FlixFling contributor, Matt Bussy reviews Halloween

I think if you were born in the 21st century and you watch John Carpenter’s Halloween (1978) then you’ll think it’s stupid and unoriginal. You’ll only think it’s stupid, however, because you weren’t aware that it’s considered to be the first slasher pic in the history of Hollywood cinema. Just think about it, all these hugely popular slasher movies like Friday the 13th, A Nightmare on Elm Street, I Know What You Did Last Summer, and Scream were created because they were influenced by the maker of slasher, Halloween. This is a movie that created a new genre with rules and conventions. There’s a group of young friends and a killer usually wearing a mask with a specific weapon. The only person that lives in the group is a sweet virgin girl. We only care about the virgin and nobody else because they’re all promiscuous and dim-witted. Each person dies in a different way, with a cat or dog being the first victim. Know this fact about Halloween and you’ll realize that this is not a clichéd horror movie because it CREATED the clichéd horror movie.

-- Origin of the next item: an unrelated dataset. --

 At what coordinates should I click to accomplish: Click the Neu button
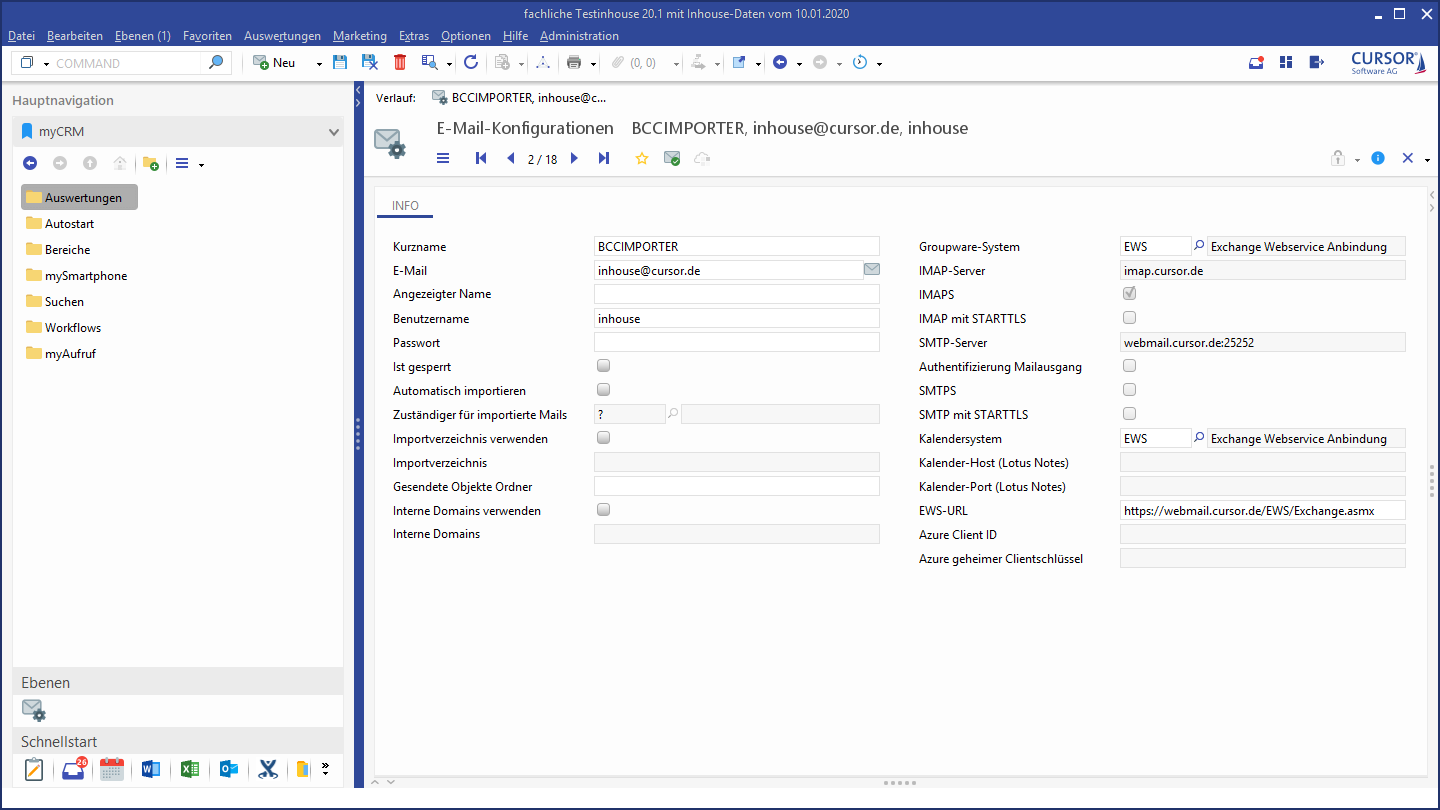pyautogui.click(x=275, y=63)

Some film historians have argued that Bob Clark’s cult horror film Black Christmas (1974), starring Olivia Hussey and Keir Dullea, is the real creator of slasher. The movie, however, wasn’t as commercially successful as Halloween. Others have argued that it was Tobe Hooper’s The Texas Chain Saw Massacre (1974) that brought slasher into cinema. The heroine in both, though, was not a virgin. In Halloween the virgin is Laurie Strode (Jamie Lee Curtis, in her first role) and the killer is Michael Myers, a tall man wearing dark blue coveralls and a white mask. When Michael was a boy he was sent to a sanitarium for stabbing his older sister to death with a kitchen knife on Halloween night. Fifteen years pass and his psychiatrist, Sam Loomis (the legendary Donald Pleasence), is driving to the place in the pouring rain on All Hallow’s Eve. Michael breaks out of the sanitarium and steals Loomis’s car. He drives to Haddonfield, Illinois (no. It’s not a real place.) and starts stalking three high school girls: sweet Laurie, promiscuous Annie (Nancy Loomis), and, well, promiscuous Lynda (P.J. Soles). That night, as kids trick-or-treat outside in the night, Laurie babysits two kids as Michael starts to go on a killing rampage.

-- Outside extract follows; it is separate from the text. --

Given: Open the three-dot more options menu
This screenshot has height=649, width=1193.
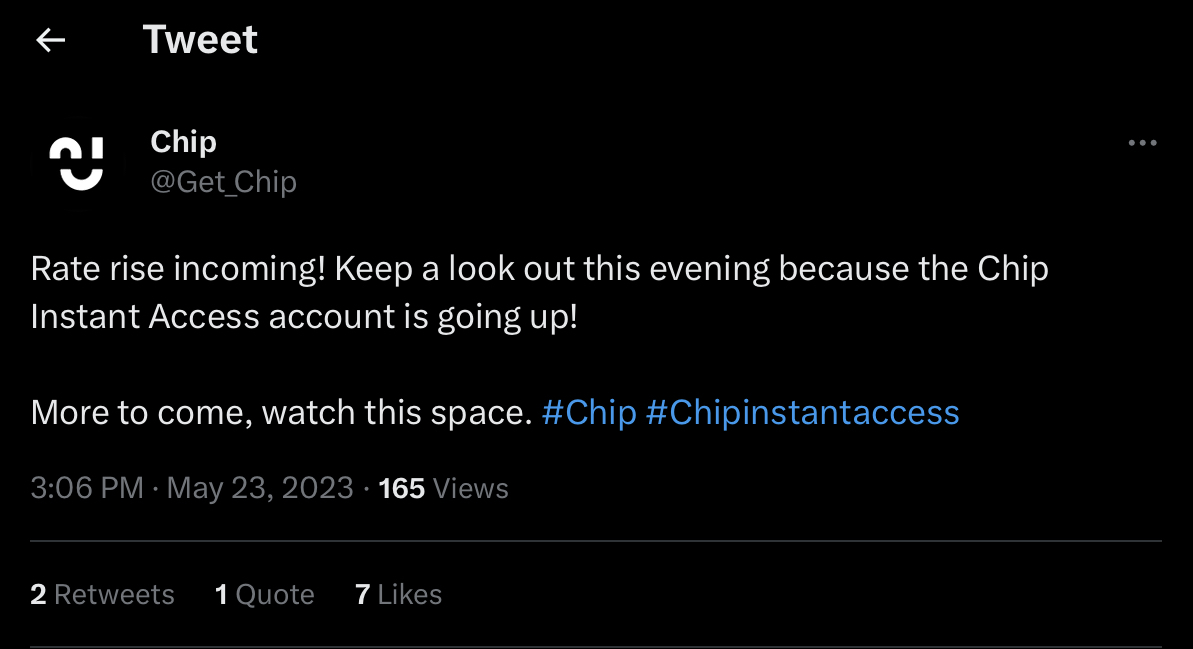Looking at the screenshot, I should (x=1142, y=143).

The movie came out thirty-four years ago and it still manages to creep me out. The main reason it’s so creepy is that it’s so low-budget. All John Carpenter does is take a simple suburban neighborhood and put a standing Michael staring at the camera. It’s something so small yet so frightening. There are no buckets of gore in the movie (that didn’t come until two years after in Friday the 13th) but it works. Gore is always entertaining to watch in horror movies, but I don’t think it’s ever possible to scare the audience with it. This is why Halloween works so well. Nowadays we rarely get to see horror movies that are more interested in scaring the audience than grossing them out. The score, which was also conducted by Carpenter, is so memorable it defines the Halloween season. Every time it’s October and I hear that creepy music come on the TV my excitement level for Halloween goes crazy. It influences my Halloween spirit to the extreme.

I will always recommend this movie. ALWAYS. It uses a low-budget to scare the audience, and works the same way found footage movies like The Blair Witch Project and Paranormal Activity do nowadays. Most of all you should see the movie to experience the birth of a genre. See the sweet virgin, the sex scene where the promiscuous young woman is topless, the death scene where a young woman is murdered in her underwear, etc. See it all!